Why use geodata.plus

  • Free tier — convert up to 3 files per month at no cost, no credit card required
  • Automatic CRS detection — reads the CRS from the FlatGeobuf header and reprojects to WGS 84 automatically
  • Optional reprojection — always outputs WGS 84 (EPSG:4326) as required by the KML specification
  • Browser-based — no QGIS, GDAL, or Google Earth Pro install needed; works on any modern browser
  • Encrypted transfer — all uploads use TLS; files are stored temporarily in Cloudflare R2 and automatically deleted on schedule
  • Auto-deleted output — output files are automatically deleted after 2 days (free tier) and 7 days (Pro); no manual cleanup needed

How it works

  1. Upload your FlatGeobuf file (.fgb) using the widget above
  2. geodata.plus reads the CRS from the FlatGeobuf header and confirms the geometry type
  3. Select KML as the output format; geodata.plus reprojects coordinates to WGS 84 automatically
  4. Download your .kml file ready to open in Google Earth, Google Maps, or ArcGIS

FlatGeobuf format

FlatGeobuf is a binary, row-oriented vector format using the FlatBuffers serialization library. A Hilbert R-tree spatial index is embedded at the head of the file, allowing fast spatial queries and HTTP range request access. The CRS is stored in the header alongside the feature schema. FlatGeobuf is used in cloud-native GIS pipelines, Mapbox workflows, and high-performance spatial data APIs.

| Property | Value | |---|---| | Extension | .fgb | | Type | Vector, single file (binary) | | Coordinate system | Any CRS (stored in header) | | Geometry types | Point, LineString, Polygon, MultiPoint, MultiLineString, MultiPolygon, GeometryCollection | | Common software | GDAL, QGIS, Mapbox, cloud-native GIS, web APIs |

KML format

KML (Keyhole Markup Language) is an XML-based OGC standard originally developed by Keyhole Inc. and adopted by Google.
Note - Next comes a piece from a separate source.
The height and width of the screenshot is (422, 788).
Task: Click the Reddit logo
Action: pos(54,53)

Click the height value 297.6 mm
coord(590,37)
All coordinates are in WGS 84 (longitude, latitude, optional altitude). KML supports placemarks, paths, polygons, ground overlays, and organizational folders. Its styling system — colors, icons, label scales — makes it well suited for visual presentations. It is the native format for Google Earth and importable into Google Maps, ArcGIS, and QGIS.
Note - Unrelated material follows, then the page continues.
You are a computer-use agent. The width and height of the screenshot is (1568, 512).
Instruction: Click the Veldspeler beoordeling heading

| Property | Value | |---|---| | Extension | .kml | | Type | Vector, single file (XML) | | Coordinate system | Always WGS 84 (EPSG:4326) | | Geometry types | Point, LineString, LinearRing, Polygon | | Common software | Google Earth, Google Maps, ArcGIS, QGIS |

Frequently asked questions

How are FlatGeobuf attribute columns represented in the KML output?
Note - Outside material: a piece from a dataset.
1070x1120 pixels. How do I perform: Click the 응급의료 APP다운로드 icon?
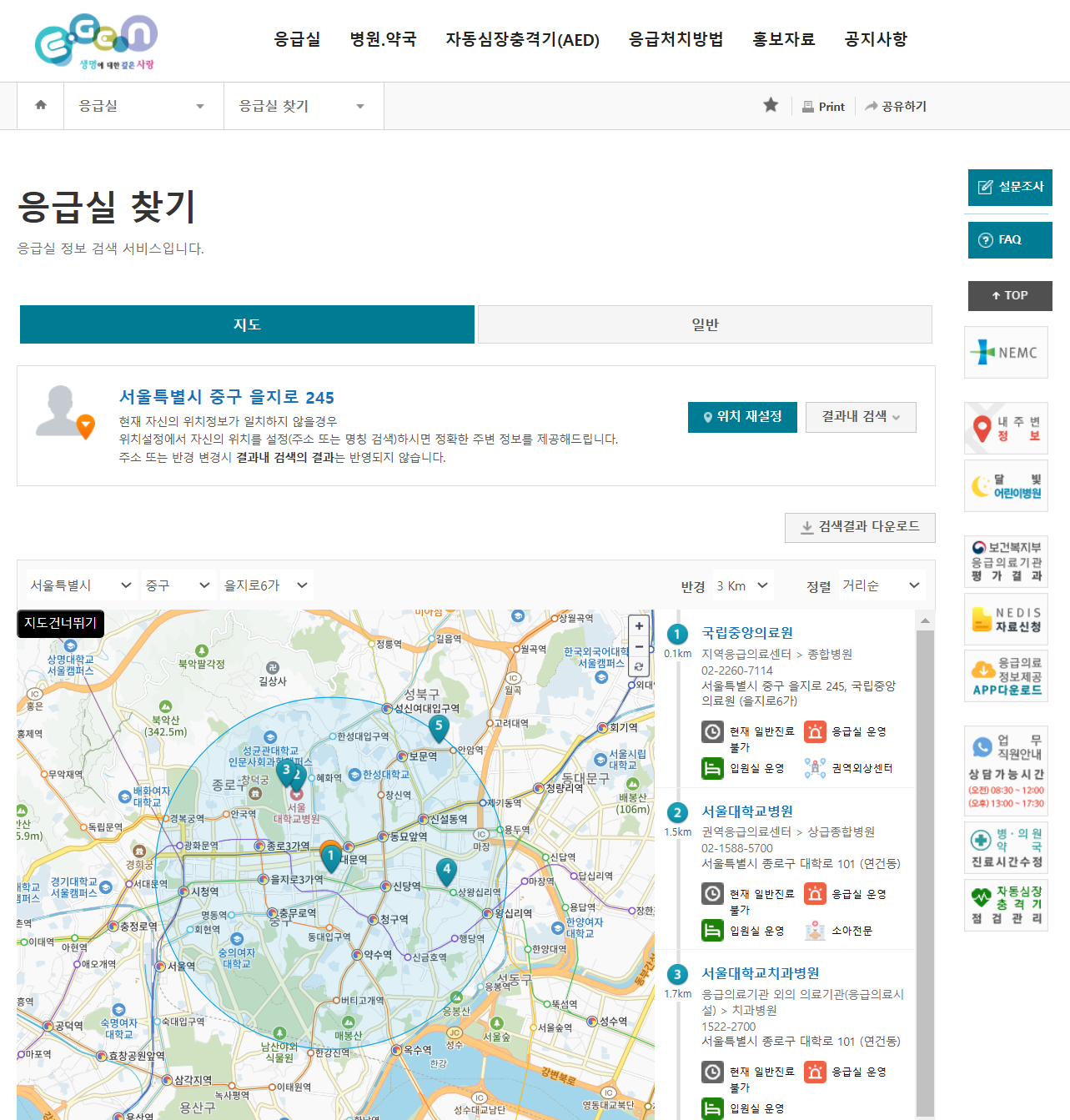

Each feature's attribute columns are written as <SimpleData> elements inside a KML <ExtendedData> block. Google Earth displays these in the feature's info balloon when you click on it. All column names and values are preserved, though KML renders them as strings regardless of the original data type.

Can I apply different styles to different feature types in the KML output?

geodata.plus applies a default style per geometry type — a marker for points, a line style for linestrings, and a filled polygon style for polygons. For custom styling per attribute value (e.g., color by land-use class), further customization in Google Earth or a post-processing step with a KML editor is recommended.

My FlatGeobuf has millions of features — will Google Earth handle a large KML?

KML is not designed for very large datasets. Google Earth performance degrades significantly with more than a few thousand features in a single KML file. For large FlatGeobuf datasets, consider using geodata.plus to convert a spatial subset, or export to GeoJSON and use a tiled web map instead.